Las butacas más incómodas de la Liga MX

El ”Coloso de Las Maravillas ”, bautizado así por la colonia en la que se encuentra, es hogar de los Camoteros del Puebla equipo que actualmente pende de un hilo para seguir en Primera División. No es desconocido que este estadio es una de las reliquias del futbol mexicano; a pesar de haber sido sede de dos Mundiales hoy día es olvidado por completo por el gobierno de la ciudad: se encuentra descuidado de pies a cabeza, desde los accesos al mismo, hasta las butacas que son, sin dudarlo, las más incómodas de la Liga MX, además de contar con innumerables goteras que hacen una experiencia digna de olvidar. Ver un partido en el Estadio Cuauhtémoc es una hazaña meritoria de condecoración: soportar el tedio, vencer al sueño, sobrevivir a las butacas destroza-espaldas y aún tener la suficiente entereza para escribir la crónica.

Además de la mala infraestructura con la que cuenta el estadio, el equipo no da para mucho más. Hundido por Rubén Omar Romano, el equipo se encuentra, de nuevo, en peligro de descender, pero como ya es un clásico en estos dramas, José Luis Sánchez Solá aparece en el guión para una vez más salvar al equipo poblano del descenso. Es curioso cómo en esta ecuación aparece el factor Cuauhtémoc Blanco, quien a sus 41 años se siente con la capacidad de cargarse el equipo a la espalda -literalmente- y correr -o tratar de hacerlo- como un joven de 19; el compromiso, profesionalismo y las ganas de demostrar que aún sigue vigente hacen que valga la pena pagar el boleto y soportar las butacas y la incomodidad.

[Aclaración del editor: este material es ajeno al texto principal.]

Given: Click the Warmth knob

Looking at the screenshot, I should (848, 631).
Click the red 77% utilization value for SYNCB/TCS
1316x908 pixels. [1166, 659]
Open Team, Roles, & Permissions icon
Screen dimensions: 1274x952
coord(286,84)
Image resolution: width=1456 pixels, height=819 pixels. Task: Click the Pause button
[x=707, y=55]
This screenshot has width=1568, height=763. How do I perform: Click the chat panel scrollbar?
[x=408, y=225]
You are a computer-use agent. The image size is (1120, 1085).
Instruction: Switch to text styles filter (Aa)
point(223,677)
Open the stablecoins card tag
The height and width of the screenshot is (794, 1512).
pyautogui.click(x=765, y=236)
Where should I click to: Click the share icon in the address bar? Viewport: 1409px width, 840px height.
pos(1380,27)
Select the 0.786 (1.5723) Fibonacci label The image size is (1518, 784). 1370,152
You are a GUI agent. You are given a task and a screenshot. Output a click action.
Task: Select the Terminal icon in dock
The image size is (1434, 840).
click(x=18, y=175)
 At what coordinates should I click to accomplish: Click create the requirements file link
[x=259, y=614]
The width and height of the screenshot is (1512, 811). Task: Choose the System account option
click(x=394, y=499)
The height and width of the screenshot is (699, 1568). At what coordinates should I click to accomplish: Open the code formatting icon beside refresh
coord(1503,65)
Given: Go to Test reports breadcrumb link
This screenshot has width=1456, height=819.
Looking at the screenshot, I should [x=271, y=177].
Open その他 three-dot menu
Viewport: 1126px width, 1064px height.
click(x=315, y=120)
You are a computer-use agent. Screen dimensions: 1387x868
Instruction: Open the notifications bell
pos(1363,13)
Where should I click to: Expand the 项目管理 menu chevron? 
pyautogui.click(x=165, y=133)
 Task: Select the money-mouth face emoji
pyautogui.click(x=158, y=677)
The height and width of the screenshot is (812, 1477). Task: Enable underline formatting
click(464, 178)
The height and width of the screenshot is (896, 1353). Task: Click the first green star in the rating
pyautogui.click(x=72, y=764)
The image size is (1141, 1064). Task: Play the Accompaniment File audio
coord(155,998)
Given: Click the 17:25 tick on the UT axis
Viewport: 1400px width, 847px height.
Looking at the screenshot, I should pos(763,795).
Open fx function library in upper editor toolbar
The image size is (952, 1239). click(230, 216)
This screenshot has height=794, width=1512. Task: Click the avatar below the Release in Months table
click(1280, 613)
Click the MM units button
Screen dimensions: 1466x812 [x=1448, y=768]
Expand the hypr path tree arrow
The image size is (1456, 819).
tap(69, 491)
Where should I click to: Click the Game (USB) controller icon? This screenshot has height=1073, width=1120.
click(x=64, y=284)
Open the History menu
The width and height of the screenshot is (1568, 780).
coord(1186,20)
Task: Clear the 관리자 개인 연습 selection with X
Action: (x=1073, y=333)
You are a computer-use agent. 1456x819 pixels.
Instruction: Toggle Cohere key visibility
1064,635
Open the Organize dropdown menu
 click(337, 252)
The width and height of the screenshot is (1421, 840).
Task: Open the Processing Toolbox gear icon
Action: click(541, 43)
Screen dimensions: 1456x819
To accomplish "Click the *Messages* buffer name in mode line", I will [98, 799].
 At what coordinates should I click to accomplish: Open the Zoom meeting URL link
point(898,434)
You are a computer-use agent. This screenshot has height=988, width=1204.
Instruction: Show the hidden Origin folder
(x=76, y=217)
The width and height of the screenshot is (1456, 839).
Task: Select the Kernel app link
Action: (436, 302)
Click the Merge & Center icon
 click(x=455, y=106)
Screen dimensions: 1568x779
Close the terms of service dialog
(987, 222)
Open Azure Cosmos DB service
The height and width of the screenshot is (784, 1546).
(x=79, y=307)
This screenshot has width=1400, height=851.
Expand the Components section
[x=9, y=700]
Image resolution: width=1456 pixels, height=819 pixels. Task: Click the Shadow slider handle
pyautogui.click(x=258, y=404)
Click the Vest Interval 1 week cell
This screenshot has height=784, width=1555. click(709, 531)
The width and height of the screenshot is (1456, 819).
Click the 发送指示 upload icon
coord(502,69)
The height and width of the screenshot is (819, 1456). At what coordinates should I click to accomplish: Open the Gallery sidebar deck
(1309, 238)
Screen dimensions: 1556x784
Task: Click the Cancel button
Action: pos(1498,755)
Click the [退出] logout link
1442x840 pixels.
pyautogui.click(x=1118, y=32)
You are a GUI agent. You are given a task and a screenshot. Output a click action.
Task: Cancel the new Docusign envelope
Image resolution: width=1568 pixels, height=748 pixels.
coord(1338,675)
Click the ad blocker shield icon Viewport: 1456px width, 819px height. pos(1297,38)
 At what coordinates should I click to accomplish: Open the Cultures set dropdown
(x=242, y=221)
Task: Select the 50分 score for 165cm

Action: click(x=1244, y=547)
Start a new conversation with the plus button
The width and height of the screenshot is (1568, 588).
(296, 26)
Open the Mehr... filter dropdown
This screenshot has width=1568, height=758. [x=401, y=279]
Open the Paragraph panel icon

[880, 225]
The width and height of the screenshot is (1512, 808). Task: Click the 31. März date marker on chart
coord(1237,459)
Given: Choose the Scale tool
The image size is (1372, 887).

La chuchería de Noriega neutralizó el tanto inicial de Matías Vuoso. Con ello, los ‘camoteros’ del Chelis suman otro punto vital por su lucha contra el averno. El equipo poblano se salvará del descenso por el liderazgo y profesionalidad de Cuauhtémoc y por el amor a la camiseta y el “sentimiento poblano” que corre por las venas de su director técnico, quien, como apuntó en conferencia de prensa, tratará de transmitirlo a sus jugadores, hambrientos de triunfos pero sin una brújula clara en el horizonte. Sólo salvarse. Y, de paso, que su gallardía y entregan hagan valer la pena las horas de engorro sentado en las butacas más incómodas de México.